• Written instruction:
List every line in the data below that contains the string "image", matching case exactly.

--- START OF Supplied records ---

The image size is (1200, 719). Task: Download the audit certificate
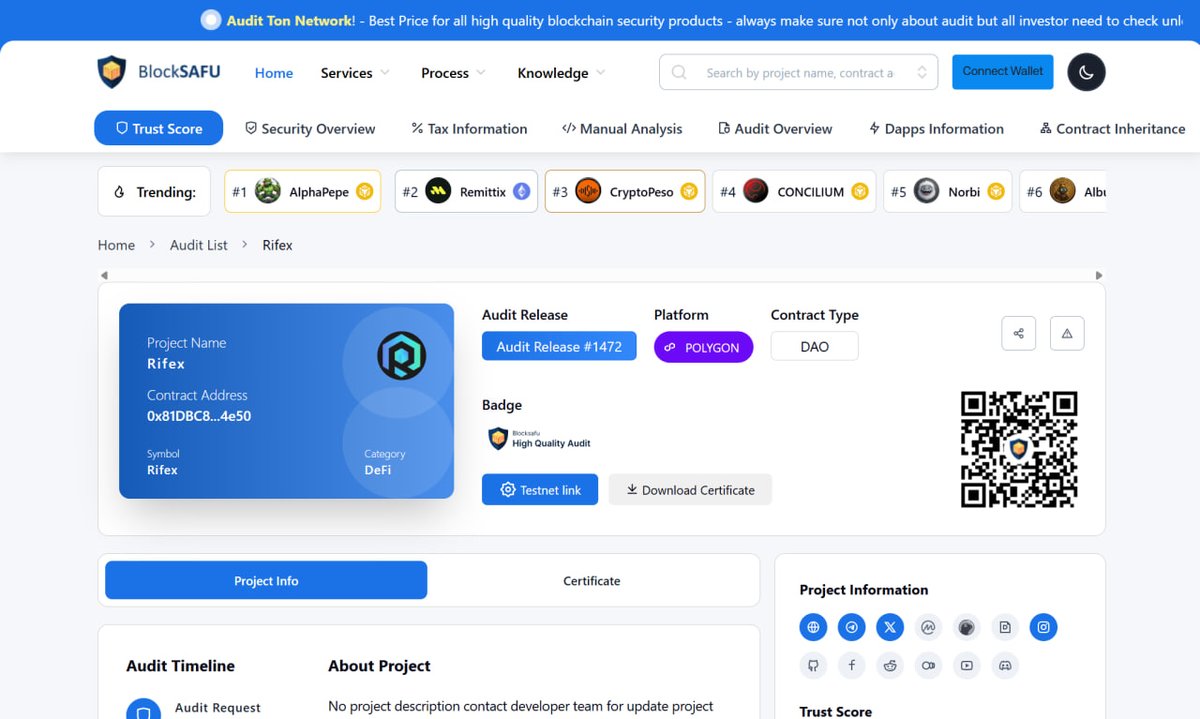point(690,490)
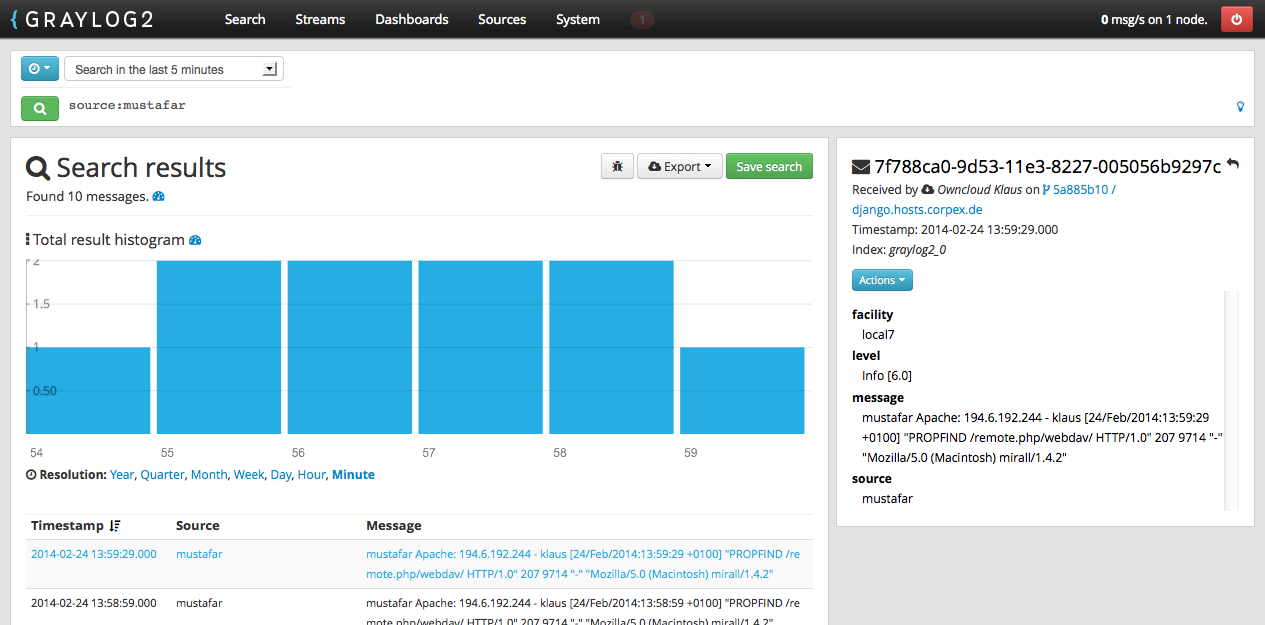Click the notification badge showing 1
The image size is (1265, 625).
[642, 19]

--- END OF Supplied records ---

• Problem solution:
The image size is (1200, 719). Task: Download the audit certificate
The image size is (1265, 625).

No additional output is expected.